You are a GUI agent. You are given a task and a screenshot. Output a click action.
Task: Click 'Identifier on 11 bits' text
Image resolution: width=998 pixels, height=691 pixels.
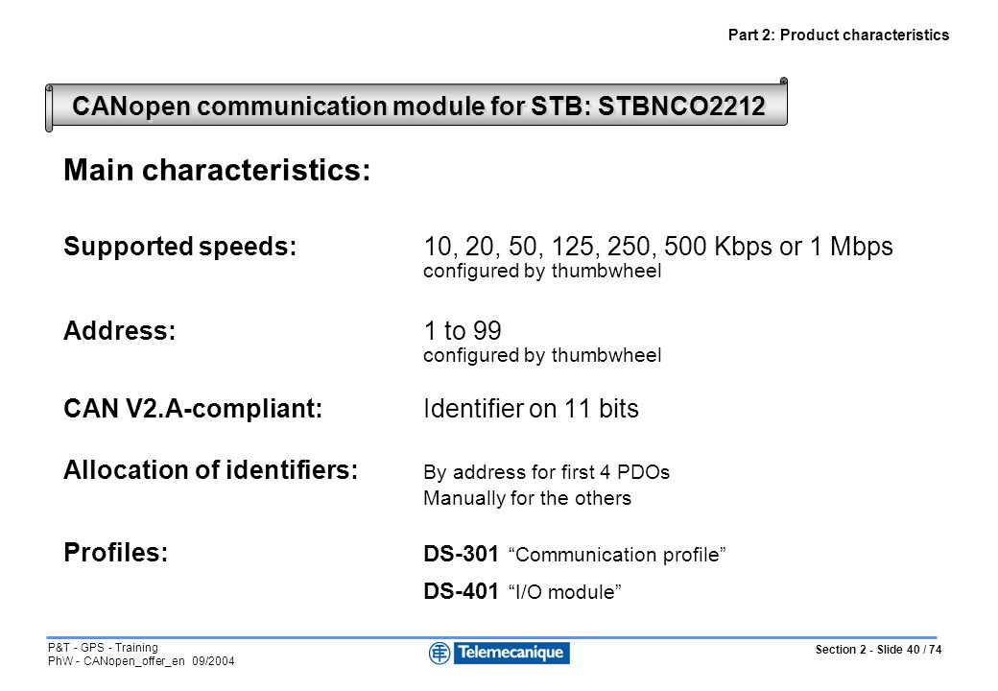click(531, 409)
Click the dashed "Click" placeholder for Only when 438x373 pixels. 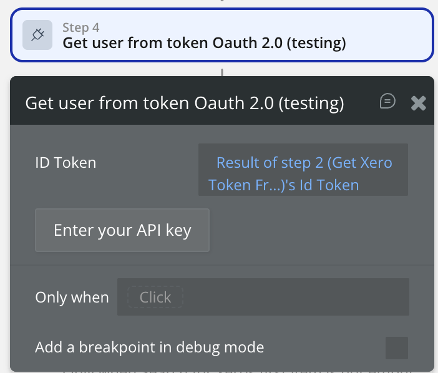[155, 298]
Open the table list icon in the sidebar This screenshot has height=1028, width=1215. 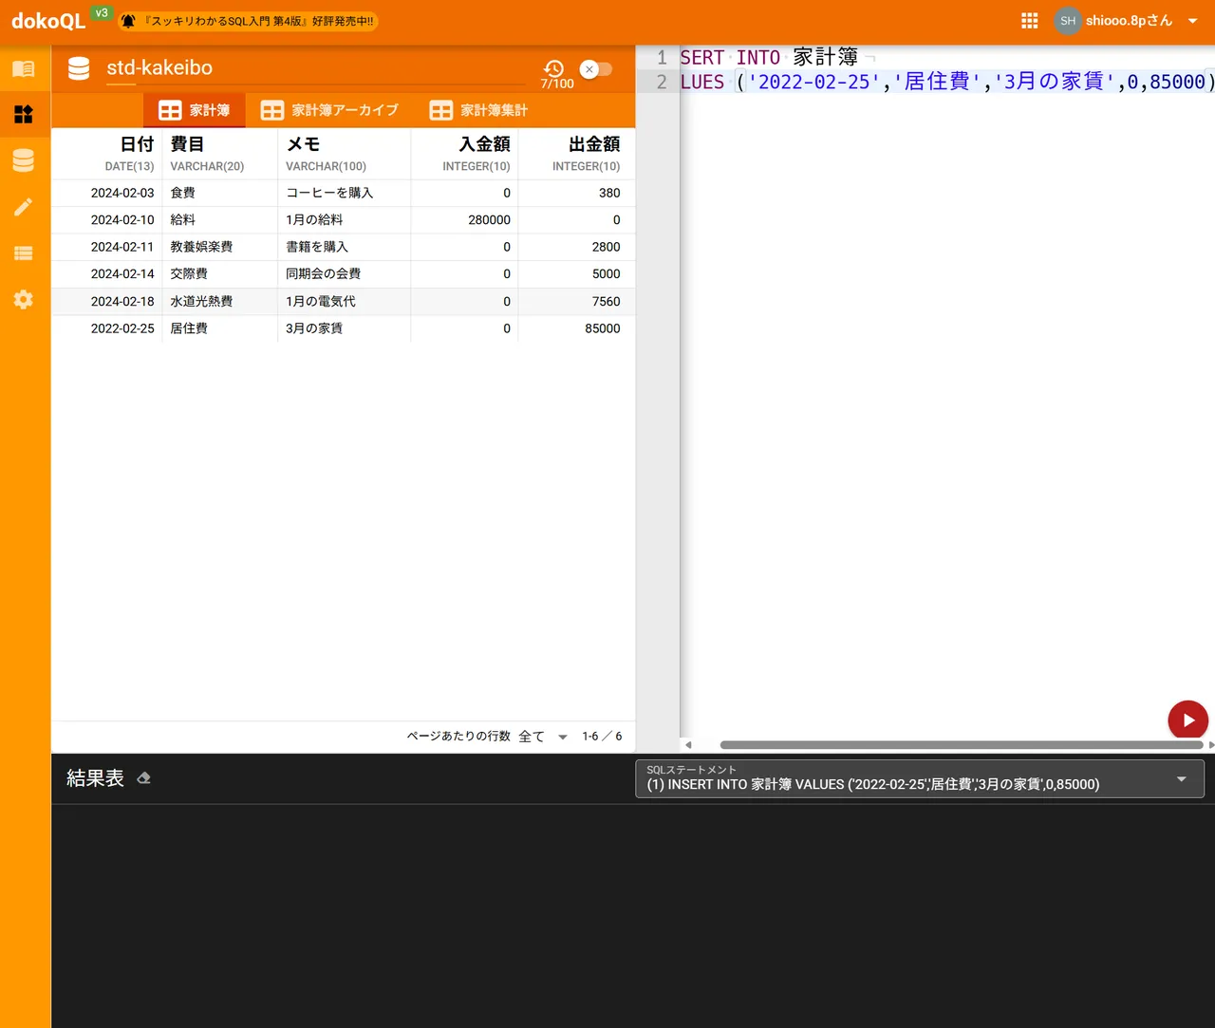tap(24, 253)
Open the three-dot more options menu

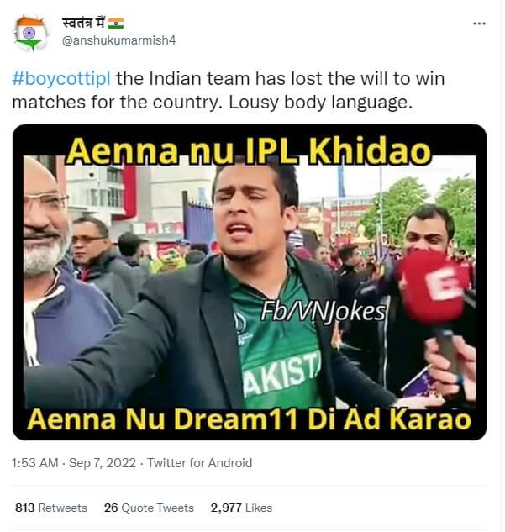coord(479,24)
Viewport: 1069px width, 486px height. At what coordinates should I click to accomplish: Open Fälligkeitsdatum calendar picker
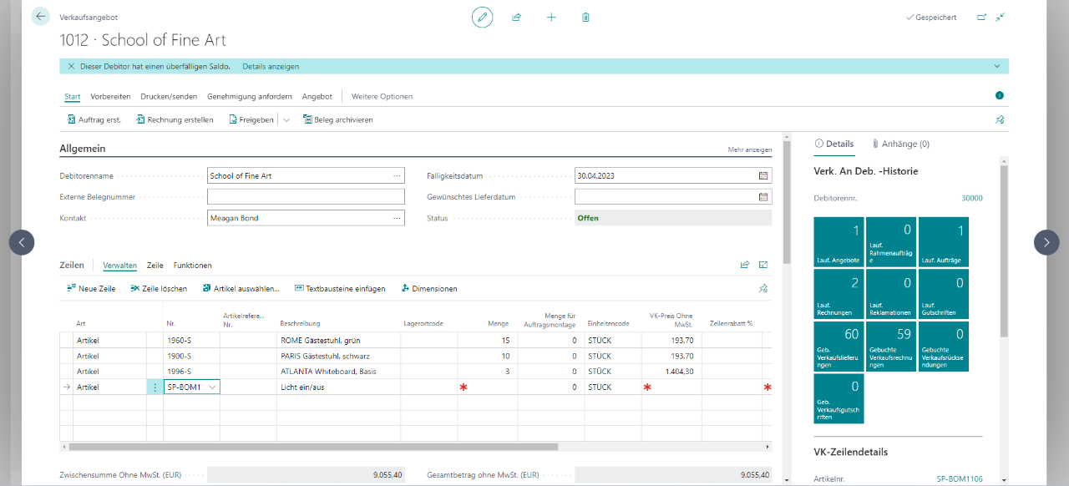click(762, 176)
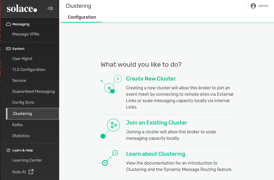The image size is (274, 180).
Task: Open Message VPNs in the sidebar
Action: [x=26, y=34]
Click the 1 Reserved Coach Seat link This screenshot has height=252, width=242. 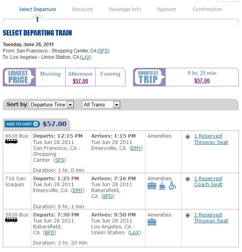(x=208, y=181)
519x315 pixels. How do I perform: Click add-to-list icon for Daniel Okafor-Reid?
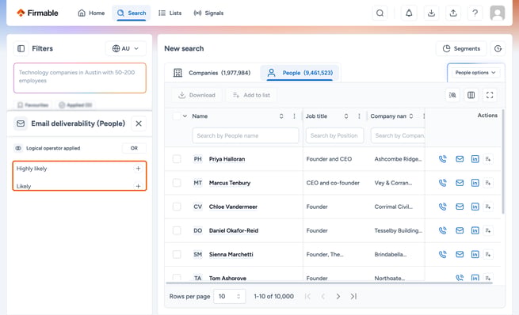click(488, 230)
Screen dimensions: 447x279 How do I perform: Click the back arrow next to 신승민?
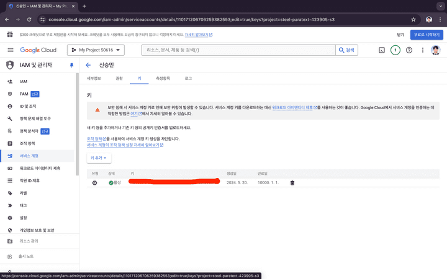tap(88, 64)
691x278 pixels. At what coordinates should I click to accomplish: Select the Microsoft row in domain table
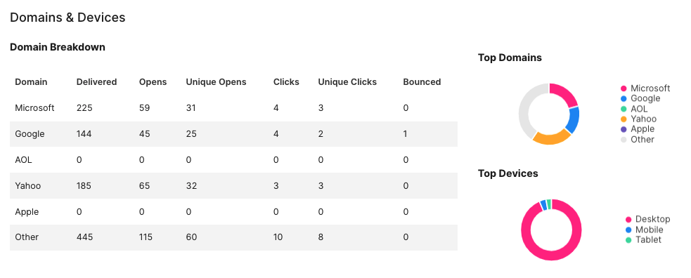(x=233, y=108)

◆ ◆ ◆

Your task is to retype, exactly and only, the lines from the line holding "Screen dimensions: 447x279" through the final line of the data above, with both ends kept. Drop the pictures.

* [TASK SOLUTION]
Screen dimensions: 447x279 How do I perform: Click the back arrow next to 신승민?
tap(88, 64)
691x278 pixels. At what coordinates should I click to accomplish: Select the Microsoft row in domain table
(x=233, y=108)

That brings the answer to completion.